* _Objective 1_: Can you write out the part of the noise-reduction patent excerpt that opens with the words containing "CROSS-REFERENCE TO PRIOR" and closes with "in its entirety.", copying it exactly?

* _Page excerpt_:
Start
A high-quality voice signal processing device through removal of ambient noise based on multi-sensor signal fusion, includes: a voice microphone sensor that senses and outputs a speaker's voice signal; an accelerometer sensor that senses vibration of the speaker's vocal cords and outputs a signal; a noise reduction processing MCU that extracts a voice section according to vocal cord vibration using the output signal of the accelerometer sensor, synthesizes a low-frequency component of the accelerometer sensor and a low-frequency component of the voice microphone sensor at different synthesis ratios based on a level of noise extracted from the output signal of the voice microphone sensor using voice section information, and restores and outputs a voice signal by adding the synthesized low-frequency components and a high-frequency component of the voice microphone sensor; and a wireless communication module that externally outputs the restored voice signal.

Description

    CROSS-REFERENCE TO PRIOR APPLICATION
  • This application claims priority to Korean Patent Application No. 10-2022-0118014 (filed on Sep. 19, 2022), which is hereby incorporated by reference in its entirety.
End
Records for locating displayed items
Start
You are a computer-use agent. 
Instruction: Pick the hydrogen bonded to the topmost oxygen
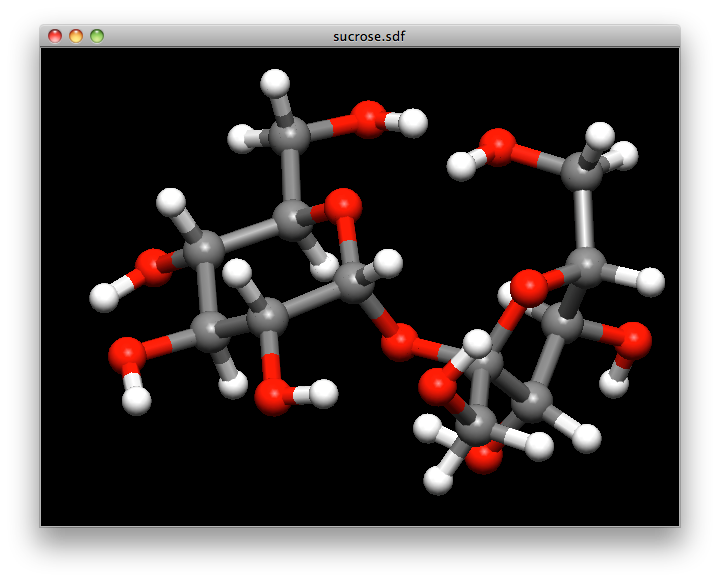[412, 123]
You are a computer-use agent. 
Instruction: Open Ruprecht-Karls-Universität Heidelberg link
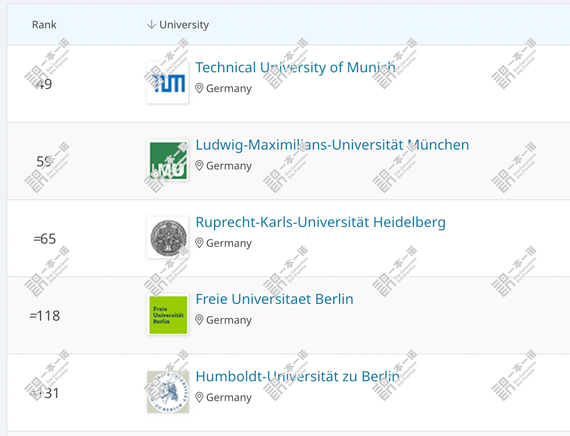(x=320, y=222)
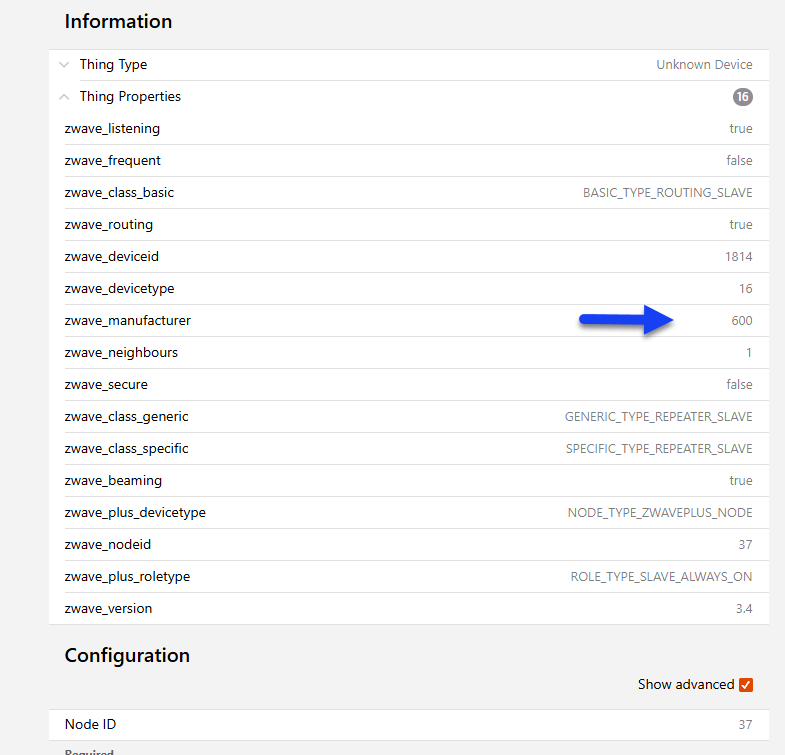Click the Thing Type row label
785x755 pixels.
[113, 65]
End
* _Objective 2_: Could you give all of the records above again exactly, leaving the pictures out?

* _Result 1_:
CROSS-REFERENCE TO PRIOR APPLICATION
  • This application claims priority to Korean Patent Application No. 10-2022-0118014 (filed on Sep. 19, 2022), which is hereby incorporated by reference in its entirety.

* _Result 2_:
You are a computer-use agent. 
Instruction: Pick the hydrogen bonded to the topmost oxygen
[412, 123]
You are a computer-use agent. 
Instruction: Open Ruprecht-Karls-Universität Heidelberg link
(x=320, y=222)
Click the Thing Type row label
785x755 pixels.
[113, 65]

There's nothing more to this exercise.